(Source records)
=====

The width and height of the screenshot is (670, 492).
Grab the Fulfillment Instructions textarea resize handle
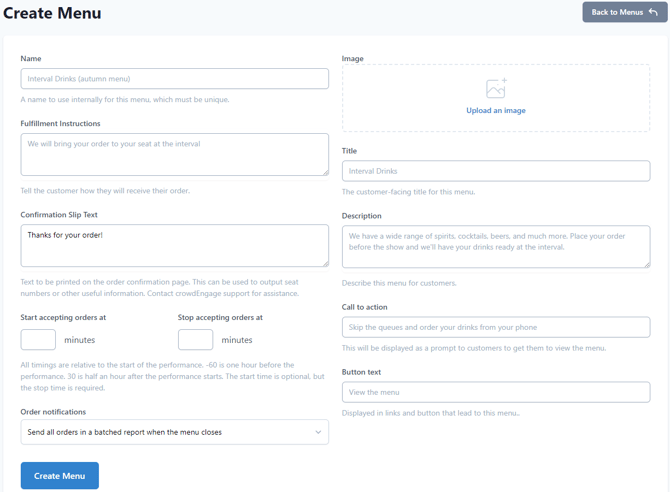[x=324, y=171]
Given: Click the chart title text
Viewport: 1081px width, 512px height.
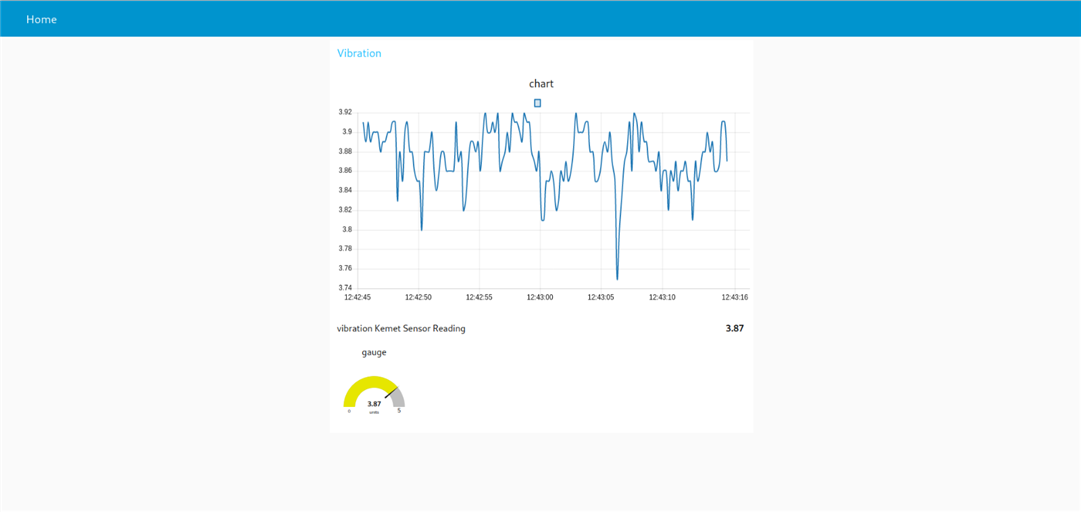Looking at the screenshot, I should 541,84.

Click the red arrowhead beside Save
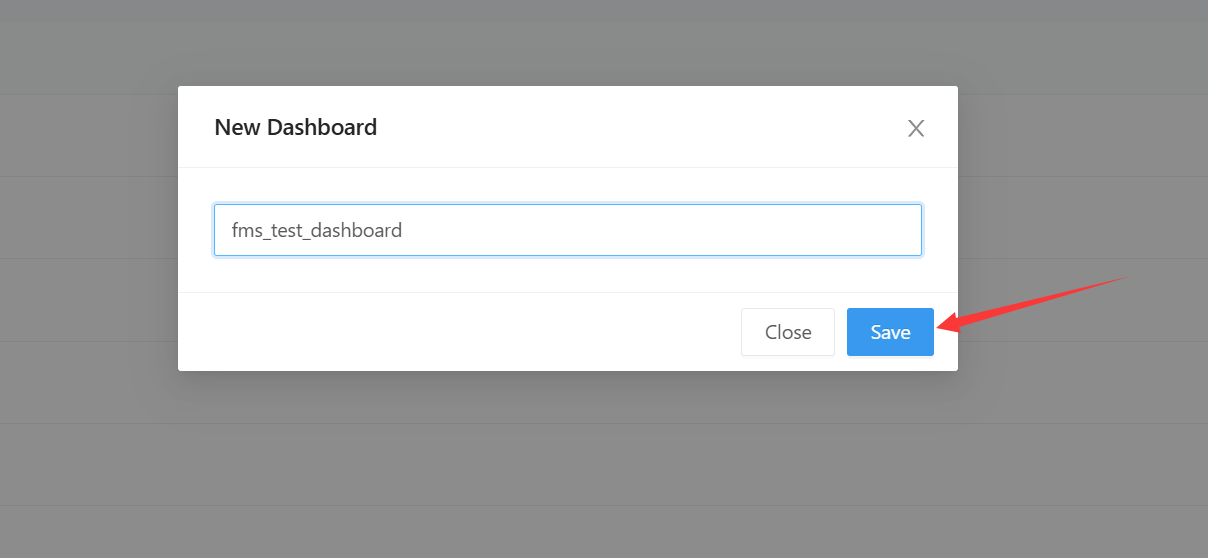(948, 323)
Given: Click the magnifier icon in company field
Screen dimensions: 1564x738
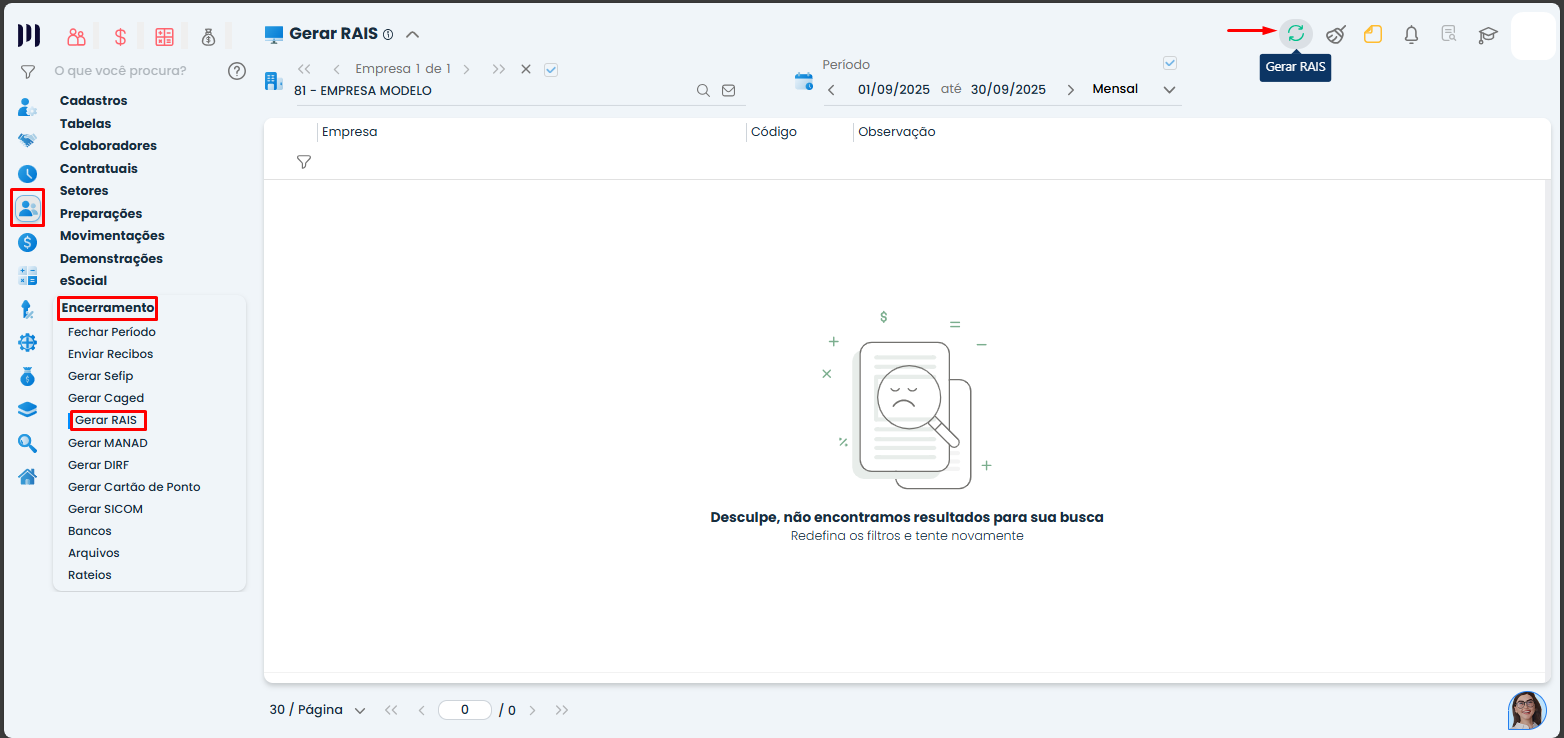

=====

ACTIVITY: Exactly the lines from the one holding "Viewport: 1081px width, 512px height." through the last line of the entries, both included, are to be duplicated; leave the pictures out.

TASK RESULT:
Viewport: 1081px width, 512px height.
Looking at the screenshot, I should 541,84.

Click the red arrowhead beside Save
(948, 323)
Given: Click the magnifier icon in company field
Screen dimensions: 1564x738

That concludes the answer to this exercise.